SELECTED PASSAGE →
━━━━━━━━
# Keeping sand and gravel seperate?



## Racie_Gracy (Jul 6, 2012)

Want to do gravel on the two back corners and sand in the middle of the tank for a "forest meets beach" effect.

Anyone got any good ideas on how to keep the two separate?

Thanky! 

Grace


----------



## Eldachleich (Jul 9, 2011)

Rocks...


----------



## Michiba54 (Nov 24, 2011)

You can use some kind of thin plastic. 

I think thegreenmachineonline.com has something they call substrate dividers also... they are in the UK.


----------



## WallaceGrover (Jan 15, 2011)

Fiberglass screen maybe?


----------



## Diana (Jan 14, 2010)

There are several ways, but the most basic concept is to make a solid barrier. 

Rocks work, but you need to 'mortar' them together. I use expanding foam. There is a black one sold for water falls, or the construction type that is usually yellow. 

You could use expanding foam and no rocks. Just build it up slowly to the height you want.
━━━━━━━━
DATA SHOWN →
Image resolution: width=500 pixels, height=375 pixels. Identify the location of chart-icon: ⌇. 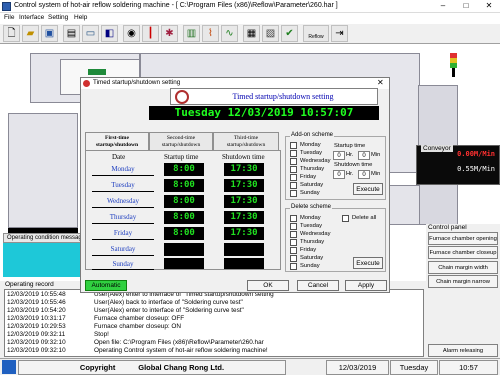
(210, 34).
━━━━━━━━
AIM OF THE EXERCISE → Reproduce the part of the aquarium forum thread that begins at the words "There are several" and ends after "height you want.". Work only from the aquarium forum thread, not the data.

RESULT OF THE TASK →
There are several ways, but the most basic concept is to make a solid barrier. 

Rocks work, but you need to 'mortar' them together. I use expanding foam. There is a black one sold for water falls, or the construction type that is usually yellow. 

You could use expanding foam and no rocks. Just build it up slowly to the height you want.